Ora, sobre os factos, fosse a pronúncia uma confissão ou não, o arguido e recorrente nada disse, exercendo o seu direito ao silêncio.
A manifestação de vontade do arguido quanto à concordância com a SPP não foi global, sendo que o direito ao silêncio, a ser invocado, não integra a manifestação de vontade de concordância do arguido à proposta de SPP no sentido global em que essa concordância deve ser dada e enquanto condição da assunção dos requisitos que dessa manifestação de vontade depende a vinculação do Ministério Público ao encerramento do inquérito por essa via de diversão, oportunidade e consenso.
Vale por dizer que a ponderação e verificação dos requisitos tendentes à suspensão provisória do processo não pode bastar–se com um cumprimento simbólico e generalizado de meras formalidades.
Por via disso, além desse aspeto formal, outro se manifesta como consequência desse silêncio seletivo do arguido quanto aos factos indiciados.
A SPP deve ser adequada às necessidades de prevenção, estabelecendo o artigo 281.º, n.º 1, alínea f) do Código de Processo Penal, como requisito a preencher, “ser de prever que o cumprimento das injunções e regras de conduta responda suficientemente às exigências de prevenção que no caso se façam sentir.”.
Ora, a prevenção geral reportar-se-à à gravidade do crime, à sua repercussão pública, à frequência com que porventura é cometido, enquanto a prevenção especial se avalia pela existência ou não de confissão ou aceitação dos factos indiciados e comunicados, pela existência ou não de antecedentes criminais, pela conduta anterior, contemporânea e posterior ao crime indiciado, pelos sentimentos manifestados no seu cometimento, pelas condições pessoais do arguido, pela falta ou não de preparação para manter uma conduta lícita, manifestada no facto, quando essa falta deva ser censurada, etc.
A não haver concordância global do arguido, que abranja os factos indiciados, como aqui se defende, não só não se preenche o pressuposto de base da SPP, que se traduz no consenso legalmente exigido como não se preenche o requisito a que se aludiu e constante da alínea f) do n.º 1, do artigo 281.º do Código de Processo Penal, como o Ministério Público sustentou no seu despacho e a cujas razões se adere, pois cabe no âmbito das suas competências avaliar e decidir pela SPP a apresentar à concordância do JI.

Informação fornecida.

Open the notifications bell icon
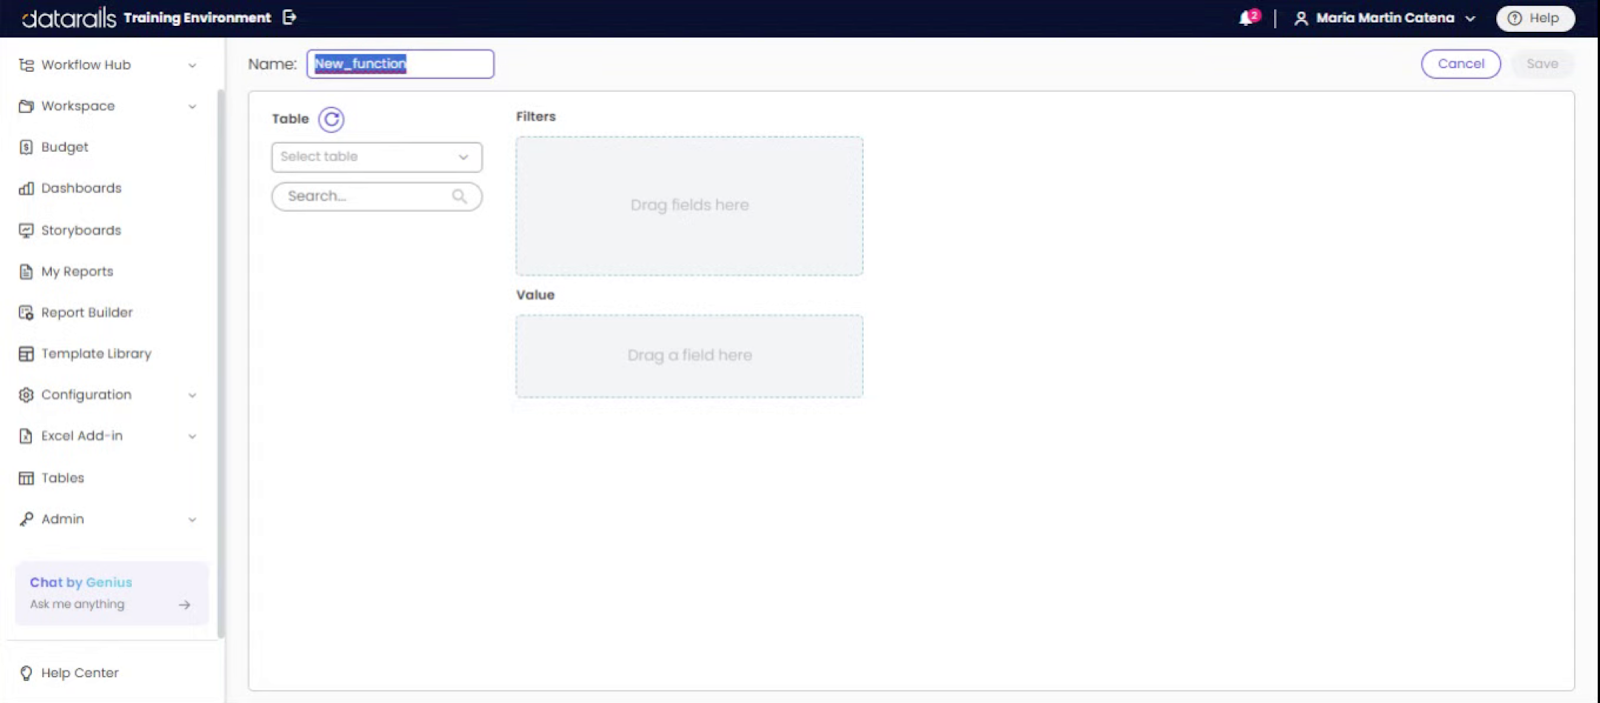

Tarefa. Segundo a fonte, que disposição do Código de Processo Penal estabelece o requisito de que o cumprimento das injunções e regras de conduta responda suficientemente às exigências de prevenção?

Tarefa concluída. A alínea f) do n.º 1 do artigo 281.º do Código de Processo Penal.